• [^] # Re: Contrat vs loi

    Posté par (site web personnel) . En réponse au journal Les DRM, ma liseuse et moi, le retour. Évalué à 10.

    Pas si simple. Ces "numérisations" de peintures sont des photographies soumises en France au droit d'auteur. La/le photographe a effectué un travail qui est considéré par la loi française comme "œuvre originale"

    Ministère de la Culture: DROITS LIES A LA DIFFUSION, A LA PUBLICATION ET A L'EXPOSITION D'IMAGES

    Ah, forcément, si la source de cette info est le ministère de la culture, on sait déjà ce que ça va raconter. Le résumé final est assez risible pour donner une idée du sérieux de cette note :

    Avant de diffuser librement une image sans avoir à payer quoi que ce soit, il faut s'assurer :

    • que l'auteur de l'œuvre concernée par l'image à diffuser est décédé depuis plus de 71 ans à la date de diffusion ;
    • que le photographe qui a fait l'image numérique n'est pas un photographe professionnel privé ou travaillant pour une agence photographique privée. En effet, l'image d'un tableau de Rembrandt (auteur dans le domaine public), faite par un photographe professionnel privé, est soumise aux droits d'auteur ;
    • que le (ou les) éventuel(s) contrats de cession de droits sont bien valide(s) et non expiré(s).

    Mais bien sûr. Si c'est une photo d'un tableau du domaine public, que le photographe n'est pas un pro et qu'on a éventuellement un contrat de cession de droits, c'est gratuit. Et la marmotte, elle met le chocolat dans le papier d'alu.

    Le second point est lunaire. Comme si le fait que le photographe soit un pro changeait quoi que ce soit au droit d'auteur. Et les amateurs, ils sont quoi, exclus du droit d'auteur peut-être ? Ah non, c'est juste qu'avec eux il n'est pas nécessaire de signer un contrat de cession de droits. N'importe quoi.

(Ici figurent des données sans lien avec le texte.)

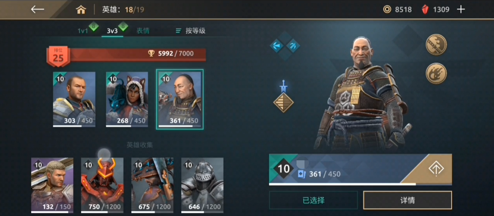
Task: Select the weapon skill round icon
Action: (436, 44)
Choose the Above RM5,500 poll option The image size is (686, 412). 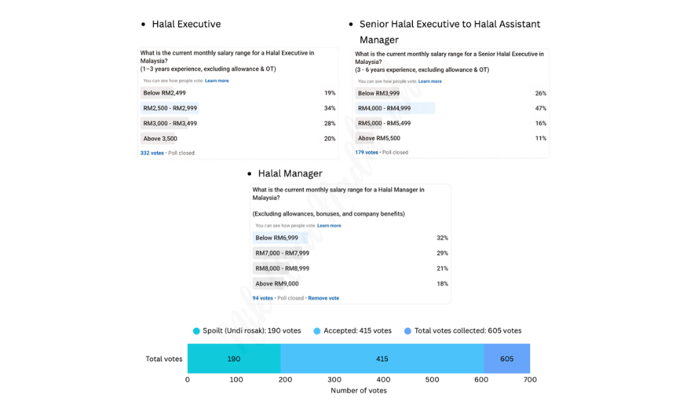pyautogui.click(x=379, y=139)
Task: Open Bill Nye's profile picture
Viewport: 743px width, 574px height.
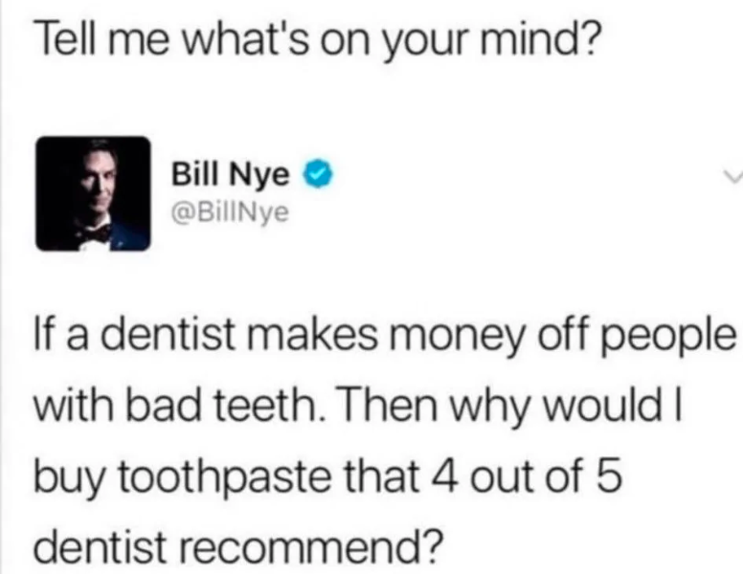Action: tap(93, 193)
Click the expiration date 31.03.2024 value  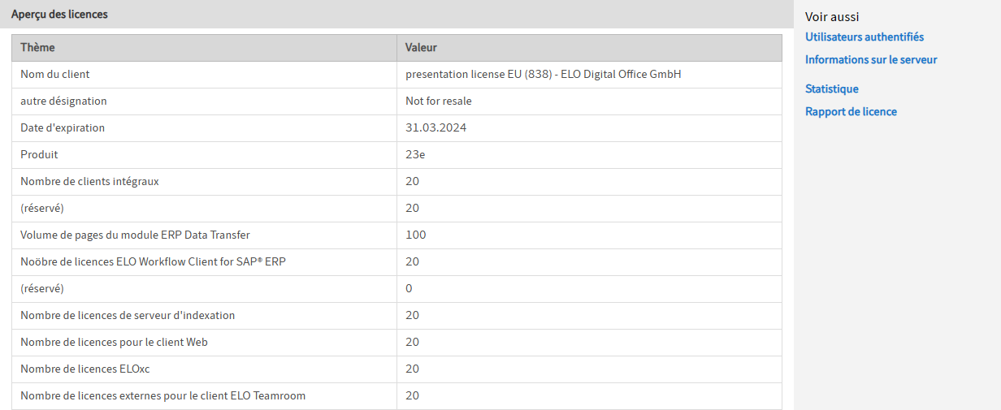pyautogui.click(x=436, y=128)
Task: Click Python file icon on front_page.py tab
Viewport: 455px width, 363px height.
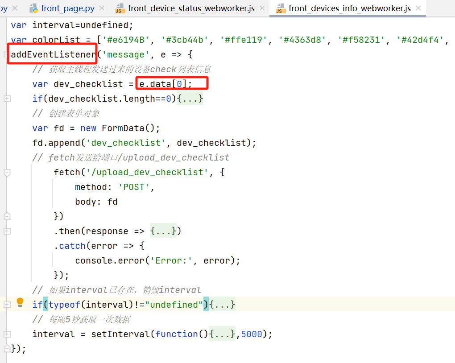Action: [34, 8]
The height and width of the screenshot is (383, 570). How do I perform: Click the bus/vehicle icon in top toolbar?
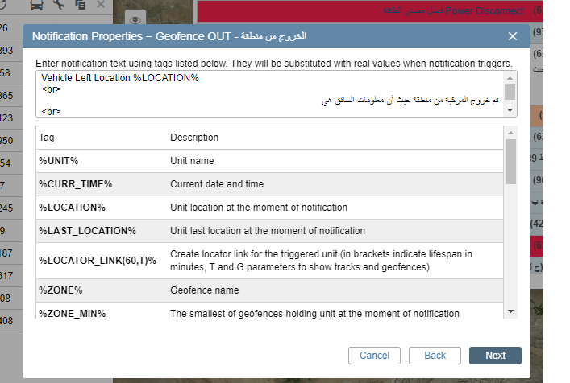[37, 5]
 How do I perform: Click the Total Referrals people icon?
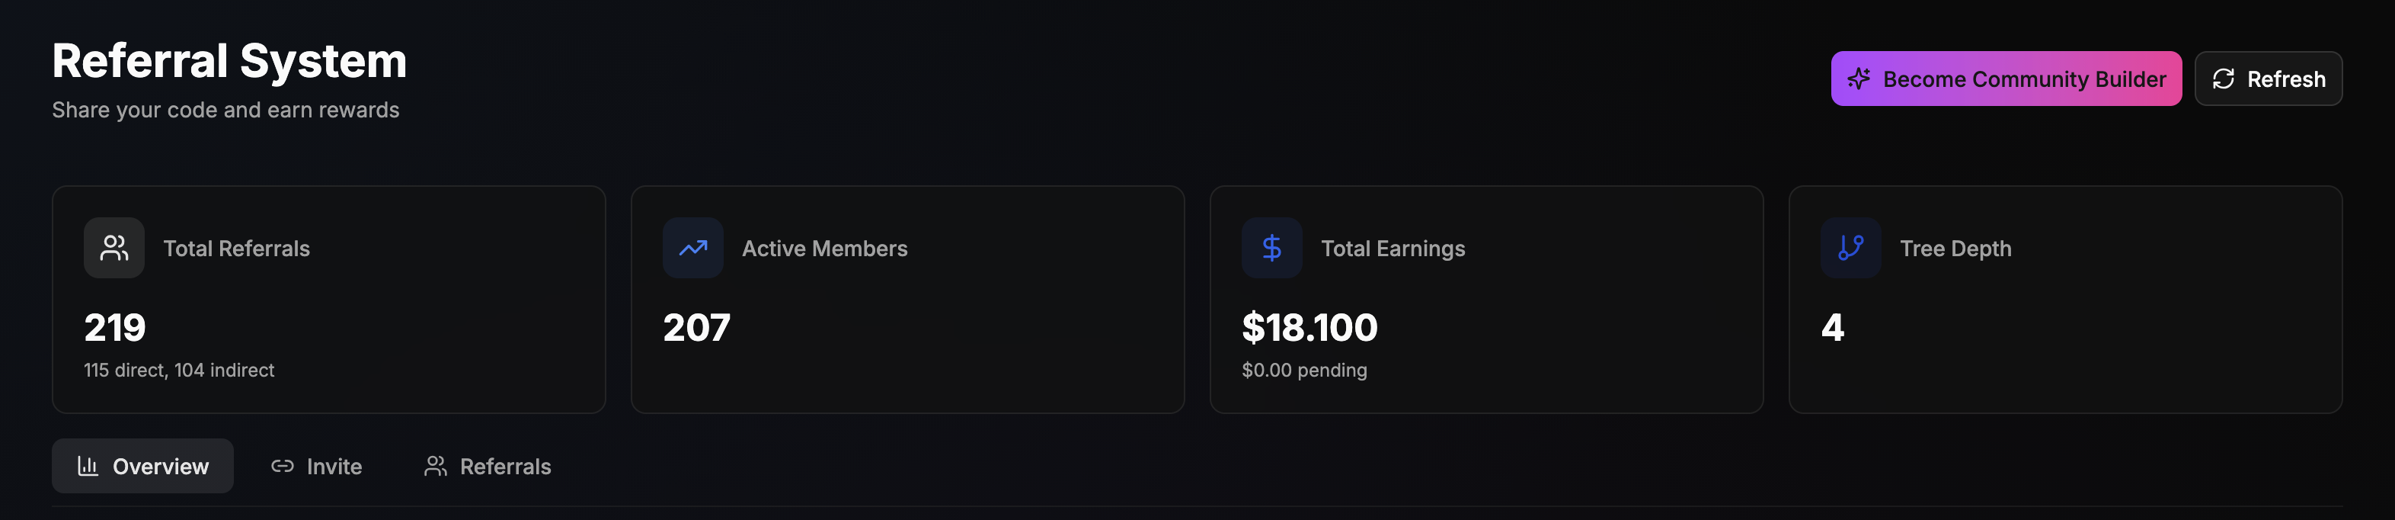113,248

    On peut jeter cette note à la poubelle, c'est tout sauf une source juridique sérieuse. Et sinon, visiblement les jugements sur ce genre de sujet sont variables, on a des cours d'appels qui se sont prononcées dans des sens opposés. Donc pas de jurisprudence fiable. Autrement dit, c'est risqué, ce qui pour moi signifie : suivre sa conscience et faire profil bas. Suivre ma conscience : une numérisation d'un truc du domaine public n'implique pas d'originalité, surtout pas d'originalité, le but est de faire une reproduction fidèle, pas une nouvelle œuvre d'art, donc ça devrait rester du domaine public. Et faire profil bas : rediffuser ce genre de truc, mais en prenant soin qu'on ne puisse pas formellement m'identifier comme l'auteur d'une rediffusion qui pourrait être attaquée par des copyfraudeurs.